The Art of Possbility

(from Amazon.com)

She referred to a book she read long ago that changed her vision on this topic, The Art of Possibility by Rosamund Stone Zander and Benjamin Zander. They postulated that almost everything we do in life is bound to some sort of measurement system. Those measurements could be in terms of money, social standing, popularity, ability, time, or any other such thing. Within the confines of these measurement systems, we’re always striving for “enough.” To have enough money, enough friends, enough time, enough talent. To be enough.

But the ironic thing is that as long as we let ourselves be bound by such a system, we will constantly be laboring in the realm of “not enough.” We never have quite enough, or we never are quite enough. That can be an incredibly discouraging and crippling thing.

Thinking outside the box

(from Wikipedia.org)

The well-known nine-dot puzzle illustrates this very well. When given the challenge of connecting these nine dots with four straight lines connected at their endpoints, many people struggle to find any possible solutions. Indeed, within the imaginary square confines of the nine dots themselves, the puzzle is impossible to solve. Those boundaries, however, were never specified in the original challenge–that is, they were artificially created by the person attempting to solve the puzzle. By removing these superfluous restrictions, the solution becomes possible, as illustrated here.

While none of us will ever quite be able to escape this world of measurement, one thing we certainly can do is create our own reality (or perception of reality, if you prefer). If 97% on a test doesn’t satisfy your parents, you can choose to get discouraged about it and draw those imaginary boundaries to that effect around your nine dots. But you can also decide that 97% is “quite good enough,” as Sister Hall put it, and be happy with it by refusing to confine your nine dots to someone else’s perception of success. While you may still be measured by other people, you have the ability to decide for yourself what kind of a reality you wish to have. Removing those unnecessary boundaries enables you to find greater satisfaction and happiness in your achievement at whatever level.

This comes, however, with a cost. Venturing outside the supposed boundaries makes you vulnerable to failure or ridicule if it turns out you were, after all, incorrect in your assumption. But the important thing to remember is that the greatest rewards come at the cost of the greatest sacrifices, and the more you work toward an end, the more valuable it will be to you after the struggles. Extraordinary people are willing to take those risks in order to (perhaps not without falling a few times first) reach higher levels of achievement than they had ever before imagined.

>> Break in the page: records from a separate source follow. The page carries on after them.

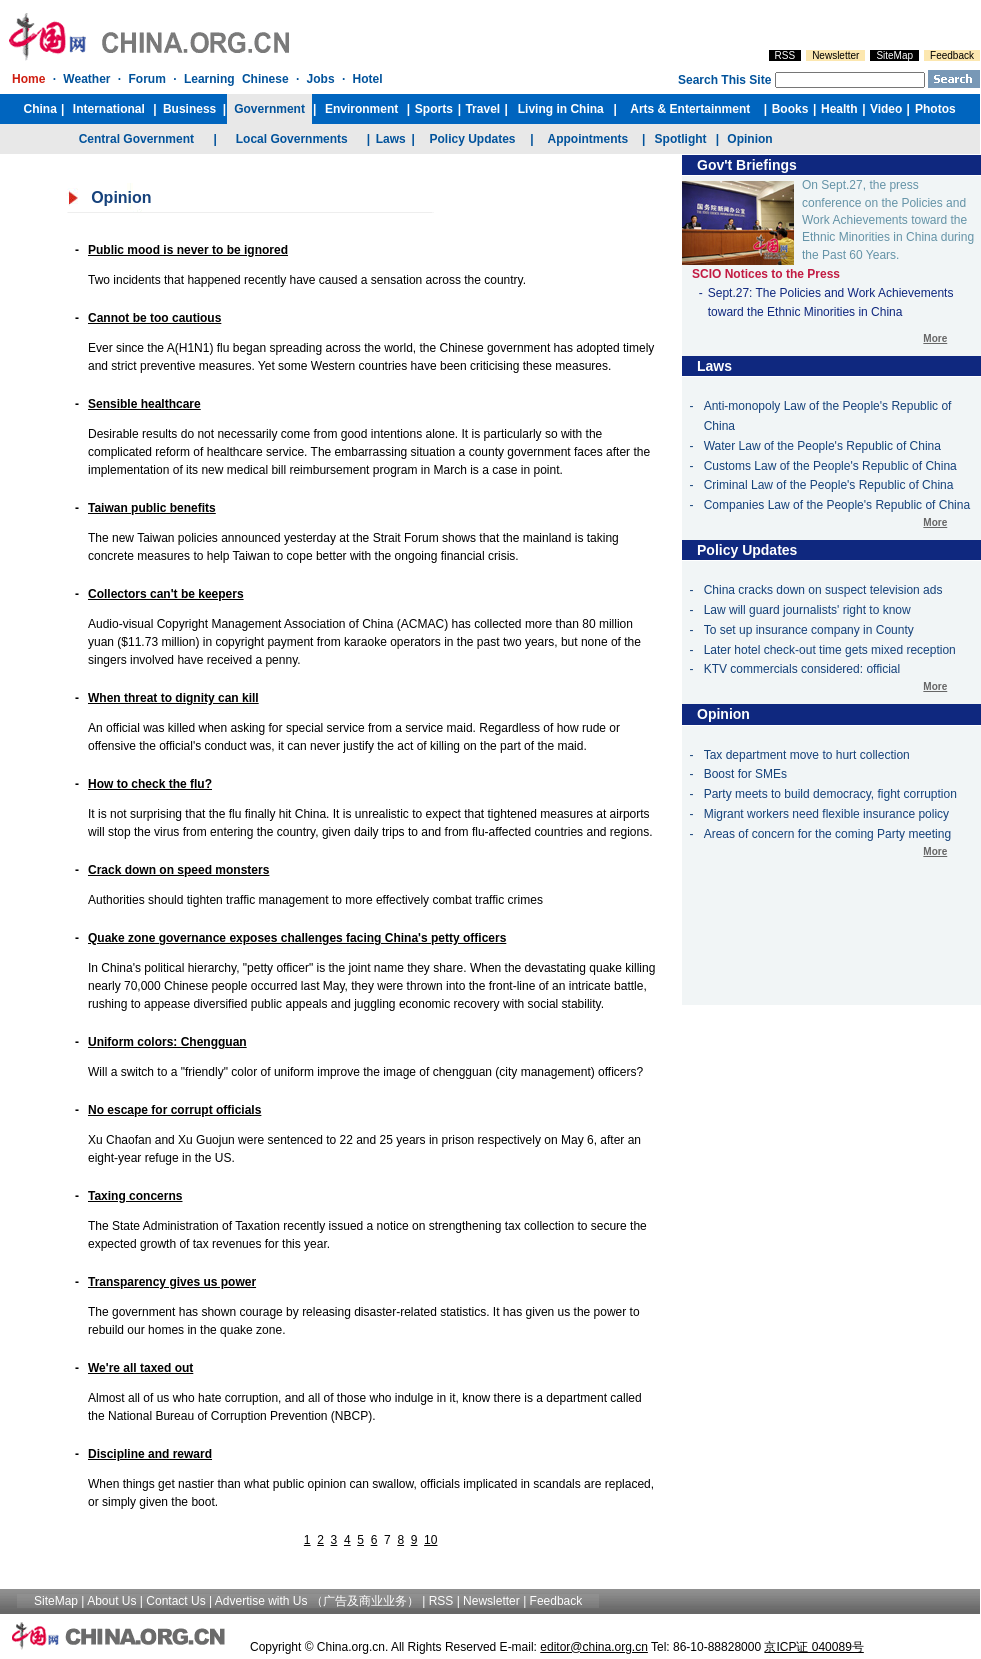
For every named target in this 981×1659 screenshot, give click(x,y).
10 (430, 1540)
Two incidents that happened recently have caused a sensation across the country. (307, 280)
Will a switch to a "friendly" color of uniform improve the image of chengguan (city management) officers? (365, 1072)
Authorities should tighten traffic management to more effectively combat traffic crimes (315, 900)
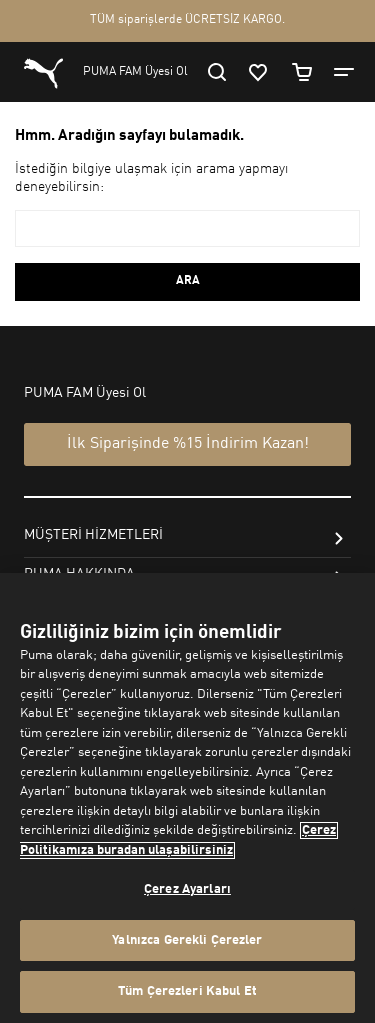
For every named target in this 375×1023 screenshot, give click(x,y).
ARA (188, 281)
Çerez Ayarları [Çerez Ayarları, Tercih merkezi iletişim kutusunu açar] (187, 889)
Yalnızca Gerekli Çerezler (187, 940)
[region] (187, 798)
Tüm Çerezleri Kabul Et (187, 991)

How you draw those boundaries around your nine dots is really only between you and the Lord, not anyone else if your life. While it may be (and often is) valuable to take advice from your loved ones, you are ultimately the one who must live with the reality you create. And you can choose to make that a happy and fulfilling reality or a confined and crippling one.

Sister Hall’s father gave her some excellent advice when she was struggling with an important life decision, simultaneously laboring under that realm of “not enough.” He said, “Why don’t you stop thinking about what you are not and start concentrating on what you are?” That loving counsel changed her life and made possible the career she now vigorously and successfully pursues.

Pursuing the art of possibility is a worthy, indeed, an essential endeavor if you wish to become an extraordinary person and achieve the levels of success you desire. Allowing others to circumscribe your nine dots only limits you. And while there are risks in casting off those artificial shackles, the rewards of success far outweigh the sacrifices.